Pétasse, j’ai envie de voir tes gros seins, viens on se fait un sexcam,
Négro, tu veux voir mon gros flingue ? Appelle-moi par FaceTime.
Si Le Bruit De Mon Âme donne la même impression de puissance qu’Or Noir, une autre facette y existe également. Dans 80 Zeutrei, Zone de Transit, Les Oiseaux et plus clairement dans Le Bruit De Mon Âme, Kaaris se livre un peu. Moins évidents pour le rappeur à l’image très violente, ces morceaux participent parfois aux longueurs de l’album. Ils sont néanmoins mieux maitrisés que dans Or Noir. Ils nous accordent quelques temps morts bienvenus comme ces quelques bons refrains de Kaaris, tout en restant bien dans la couleur de l’ensemble grâce au magicien Therapy.
Par ailleurs, la présence de featurings est une évolution notable par rapport à Or Noir. Malheureusement, Kaaris est si difficile à suivre que la plupart des apparitions d’autres rappeurs contribuent à créer ces morceaux de trop de l’album, qui cette fois encore, aurait pu être plus court et plus intense. Vie sauvage en est un exemple où le bon couplet de Kaaris n’arrive pas à compenser les prestations moyennes des autres Sevranais de 13 Block. Néanmoins, Crystal avec Future est une vraie réussite. L’art du refrain du rappeur d’Atlanta et son flow mâché sont merveilleusement complémentaires à la puissance de K2A. Ce morceau est un point d’orgue de l’album, à l’heure où beaucoup de collaborations franco-américaines n’ont d’attraits que les noms qu’on peut lire dans le titre.

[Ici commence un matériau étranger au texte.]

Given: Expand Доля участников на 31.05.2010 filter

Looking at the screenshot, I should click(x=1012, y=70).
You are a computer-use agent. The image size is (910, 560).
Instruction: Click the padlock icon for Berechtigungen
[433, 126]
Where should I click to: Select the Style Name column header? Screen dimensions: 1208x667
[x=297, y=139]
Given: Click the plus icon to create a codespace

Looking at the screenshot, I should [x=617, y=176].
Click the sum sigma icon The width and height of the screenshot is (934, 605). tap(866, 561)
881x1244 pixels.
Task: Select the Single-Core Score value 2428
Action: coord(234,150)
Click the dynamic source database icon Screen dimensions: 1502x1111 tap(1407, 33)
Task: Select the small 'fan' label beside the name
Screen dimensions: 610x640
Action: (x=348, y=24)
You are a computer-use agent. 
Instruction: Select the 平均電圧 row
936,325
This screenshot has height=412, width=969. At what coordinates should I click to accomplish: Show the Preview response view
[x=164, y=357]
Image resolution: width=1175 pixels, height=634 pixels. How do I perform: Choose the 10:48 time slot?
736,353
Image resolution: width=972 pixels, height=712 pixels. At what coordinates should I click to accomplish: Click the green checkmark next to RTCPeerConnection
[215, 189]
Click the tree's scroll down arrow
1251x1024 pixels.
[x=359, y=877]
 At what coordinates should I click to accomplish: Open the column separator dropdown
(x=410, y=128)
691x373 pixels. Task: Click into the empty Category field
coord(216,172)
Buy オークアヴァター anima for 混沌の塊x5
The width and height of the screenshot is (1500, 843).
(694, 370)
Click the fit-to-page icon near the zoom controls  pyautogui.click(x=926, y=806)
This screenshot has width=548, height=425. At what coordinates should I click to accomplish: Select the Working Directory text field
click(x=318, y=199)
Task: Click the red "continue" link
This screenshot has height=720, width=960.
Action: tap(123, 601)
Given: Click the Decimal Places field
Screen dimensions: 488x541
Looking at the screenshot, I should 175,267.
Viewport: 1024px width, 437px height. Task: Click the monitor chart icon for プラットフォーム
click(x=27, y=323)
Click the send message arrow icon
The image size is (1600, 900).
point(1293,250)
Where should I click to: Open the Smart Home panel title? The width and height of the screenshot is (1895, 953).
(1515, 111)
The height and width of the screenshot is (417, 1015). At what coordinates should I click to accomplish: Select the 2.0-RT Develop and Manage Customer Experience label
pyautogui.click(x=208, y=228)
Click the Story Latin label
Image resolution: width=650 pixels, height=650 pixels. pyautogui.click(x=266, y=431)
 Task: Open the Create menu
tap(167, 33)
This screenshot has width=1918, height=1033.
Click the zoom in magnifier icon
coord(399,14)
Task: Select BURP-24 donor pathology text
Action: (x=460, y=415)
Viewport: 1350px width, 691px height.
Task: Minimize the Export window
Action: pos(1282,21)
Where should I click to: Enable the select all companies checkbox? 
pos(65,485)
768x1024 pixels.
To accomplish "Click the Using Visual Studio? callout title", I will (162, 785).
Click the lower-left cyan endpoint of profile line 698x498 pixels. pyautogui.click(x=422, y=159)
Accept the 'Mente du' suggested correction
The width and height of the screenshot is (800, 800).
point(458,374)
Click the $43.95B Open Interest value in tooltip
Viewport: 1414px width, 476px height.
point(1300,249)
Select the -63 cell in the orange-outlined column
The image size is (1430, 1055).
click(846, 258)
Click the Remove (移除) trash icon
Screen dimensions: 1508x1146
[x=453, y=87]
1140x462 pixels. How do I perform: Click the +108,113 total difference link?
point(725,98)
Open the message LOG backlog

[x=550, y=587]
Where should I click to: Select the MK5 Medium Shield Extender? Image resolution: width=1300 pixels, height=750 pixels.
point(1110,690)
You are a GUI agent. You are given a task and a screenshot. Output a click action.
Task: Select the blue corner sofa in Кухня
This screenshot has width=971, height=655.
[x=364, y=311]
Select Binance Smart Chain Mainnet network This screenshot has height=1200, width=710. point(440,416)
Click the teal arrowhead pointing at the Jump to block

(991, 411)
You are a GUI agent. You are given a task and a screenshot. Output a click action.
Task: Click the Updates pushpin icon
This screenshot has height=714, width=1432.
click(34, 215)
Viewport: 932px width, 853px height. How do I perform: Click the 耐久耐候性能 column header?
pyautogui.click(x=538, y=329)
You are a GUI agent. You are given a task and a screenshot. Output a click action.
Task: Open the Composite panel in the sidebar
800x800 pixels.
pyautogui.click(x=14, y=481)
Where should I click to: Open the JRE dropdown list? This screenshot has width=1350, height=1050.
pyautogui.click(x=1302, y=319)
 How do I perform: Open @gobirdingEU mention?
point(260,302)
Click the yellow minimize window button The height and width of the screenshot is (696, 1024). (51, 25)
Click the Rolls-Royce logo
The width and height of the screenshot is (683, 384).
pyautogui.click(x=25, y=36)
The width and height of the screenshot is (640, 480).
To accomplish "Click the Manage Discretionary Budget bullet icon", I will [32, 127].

Au final, Le Bruit De Mon Âme est définitivement dans la lignée d’Or Noir mais sans décevoir. L’évolution, l’ouverture, Kaaris ne sait même pas ce que c’est. Du sale et encore du sale, c’est tout ce qu’il nous offre. Quelques petites améliorations, des boutons mieux réglés, c’est tout ce qui semble différencier Or Noir du Bruit De Mon Âme. La formule continue à fonctionner, portée par l’alchimie proche de la perfection avec Therapy. Néanmoins, cette fois encore, on regrette les quelques morceaux en-dessous du lot tel que Vie Sauvage ou Voyageur. Cet album de 77 minutes tombe à nouveau dans le travers des projets trop longs. Le rappeur n’a par contre rien perdu de sa puissance et de son éloquence, et, comme s’il lui fallait quelques déchets pour pondre quelques vraies merveilles de violence gratuite, Kaaris continue, infatigable, à donner le meilleur du rap « hardcore » d’aujourd’hui. Sa posture sans compromis, dérangeante, sa situation claire dans le rap à l’extrême du rap brutal de rue, font de K double Rotor un personnage incontournable du rap français. Il est de toutes les fêtes, assez brutal pour avoir une street crédibilité des plus affirmées, mais assez théâtral pour être largement apprécié au second degré. Une chose est sûre, sa silhouette de grand singe n’a pas fini de hanter les rêves du rap français.